Posted April. 14, 2009 11:15,   


“(Sir Alex) Ferguson is shivering in fear. We’ll chase him to the last moment,” Liverpool coach Rafael Benitez said.

Manchester United coach Ferguson said, “Benitez talks too much about other teams. I didn’t know I was that important.

Chelsea coach Guus Hiddink said, “Liverpool’s win spawned tension in the (English Premier League). Let’s see how United responds throughout the rest of the season.”

Fierce competition is unfolding toward the end of the Premiership season. The coaches of the league’s top three teams, armed with extraordinary cleverness, strategy and insight, are engaged in an intense war of nerves.

The driving force behind the three is their strong charisma.

Ferguson’s charisma is like fire. Former United players David Beckham and Ruud Van Nistelrooy challenged the coach’s authority only to lose. Ferguson even threw athletic shoes at Beckham.

In contrast, Hiddink employs a softer approach. When he headed the Korean national team, a team source said, “Coach Hiddink’s soft yet keen charisma made players act like rookies.”

KBS soccer commentator Han Joon-hee said, “Chelsea has taken off recently due to Hiddink’s silent charisma, which allows him to instantly reduce star players into grains of sand.”

Benitez somewhat lags behind the other two coaches in charisma, but things have changed this season. The once-reticent coach has grown bolder in unleashing verbal attacks on the tough-talking Ferguson first.

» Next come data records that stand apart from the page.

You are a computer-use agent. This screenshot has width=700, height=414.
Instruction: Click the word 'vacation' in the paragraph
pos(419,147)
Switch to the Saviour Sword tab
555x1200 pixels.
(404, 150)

The three coaches all pursue a strategy in which their teams try to control the midfield with a regular tempo and preoccupation of space.

MBC soccer commentator Seo Hyeong-wook said, “Ferguson uses a somewhat abnormal approach, whereas Hiddink and Benitez prefer more stable and direct strategies.”

The three coaches are similar, however, in their psychological war strategy in games using personnel and operational tactics in tune with changing situations.

Ferguson said in a recent interview, “My biggest rival is Arsene Wenger of Arsenal.”

Certain analysts say his comments are also indicative of a clever psychological war, as he made them at a time when Hiddink and Benitez stepped up their offensives against Ferguson.